(I've rewritten the question with more detail, but left the original version alone). See the section starting with
I've been working on on a method for binary classification of DNA sequences. At the time I started working again on it (this was an old project that I resurrected) I wrote a post here - Resurrecting Dna Motif Finding Project that can serve as background.
In more detail, here is what the method does.
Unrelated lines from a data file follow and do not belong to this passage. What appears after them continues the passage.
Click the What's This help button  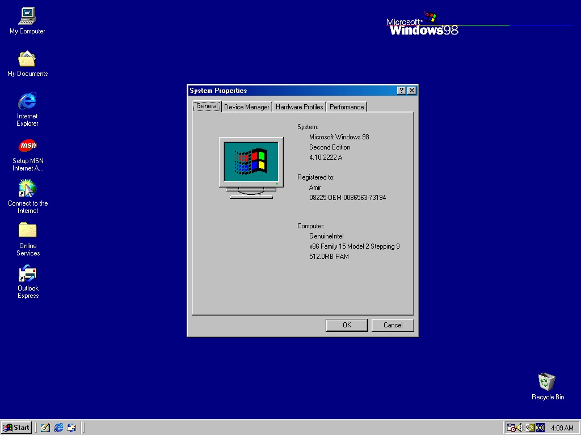tap(401, 91)
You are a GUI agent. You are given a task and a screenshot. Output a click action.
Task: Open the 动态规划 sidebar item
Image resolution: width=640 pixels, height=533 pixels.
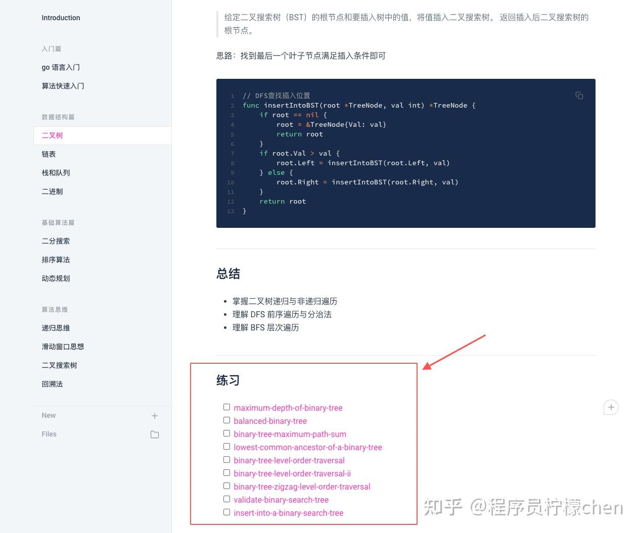coord(56,278)
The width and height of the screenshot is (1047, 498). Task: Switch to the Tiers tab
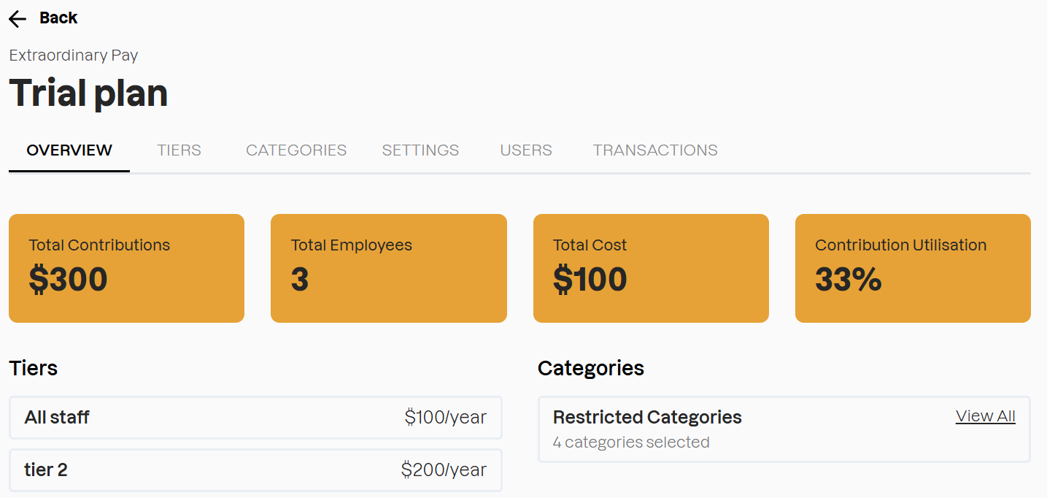pos(179,150)
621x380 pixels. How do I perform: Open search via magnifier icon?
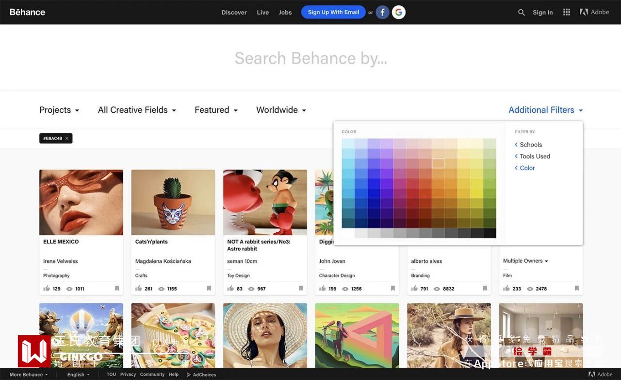[521, 13]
Given a family of DNA sequences, for example DNA sequence motifs, I try to predict whether other sequences belong to this family, by measuring their similarity to the sequences in the family. My method fits a distribution to the sequences, and then assigns a pvalue to sequences not in the family.
In the data I'm using, the sequences are all of length 28. The sequences I am analyzing are here, specifically human 12 RSS and mouse 12 RSS.
Since a comparison to existing methods is always a good thing, I am wondering what are the standard methods to beat, if any? I'm not very familiar with the available methods/algorithms.
I am in the process of trying MEME. This does not seem to do exactly what I want, and I don't know if I will be able to persuade it to. Specifically, I'm not sure if I can tell it that the sequences of 28 length are the motif. I got the impression from the documentation that it decides what the motifs are by itself, or something.
I can give further details if necessary.
Ok. here is a more detailed version of the same question.
I've developed a method for motif sequence search, and I'm trying to find a method to compare it with, because reviewers like to see how your method compares with what is out there. However, I am having some difficulty in finding such a method. To be clear, this is not a de novo motif discovery method, but is related. Here are more details about what I have done.
I'm analyzed two RSS data sets, each of which is a collection of RSS sequences. The fasta files for these data sets are at http://www.itb.cnr.it/rss/stats/MM12RSS.fasta">mouse 12 RSS.
The main purpose of the analysis is to predict whether sequences not in this family belong to the family. So, I used a cross-validation method. I divided each data set into 5 parts, and used 4 of the five parts as a training set in turn. (The number 5 here is a bit arbitrary, but since I wanted to include the results per training set, I didn't want the number to be too large.) After fitting a model to the training set, I then used this model for prediction as follows.
The RSS data set is contained in gene segments, typically one or two RSS per gene segment. The gene segments are often much larger than the RSS. These are 12RSS, so each RSS is of length 28. I took all the gene segments I could find that contained an RSS, and selected from them all contiguous sequences of length 28. The current total number of these sequences is 449905 for one, and 624400 for the other. The corresponding number of RSS is 118 and 201. Note that these sets did not necessarily contain all distinct values.
I then used the model derived from the training set to calculate pvalues for all these approx 500,000 sequences, omitting the RSS sequences that were in the training set. (I'm leaving out some details here, but I don't think it is important how exactly I calculated the values.)
Then I ranked the sequences by order of decreasing pvalues. The hope was that the remaining RSS sequences would rank highly in this ranking, and in the event they did.
Now, I'd like to find an algorithm which is already implemented in software, which can perform a similar procedure in a reasonable amount of time, so I can compare the results. Please let me know if you know of any such thing. Thanks.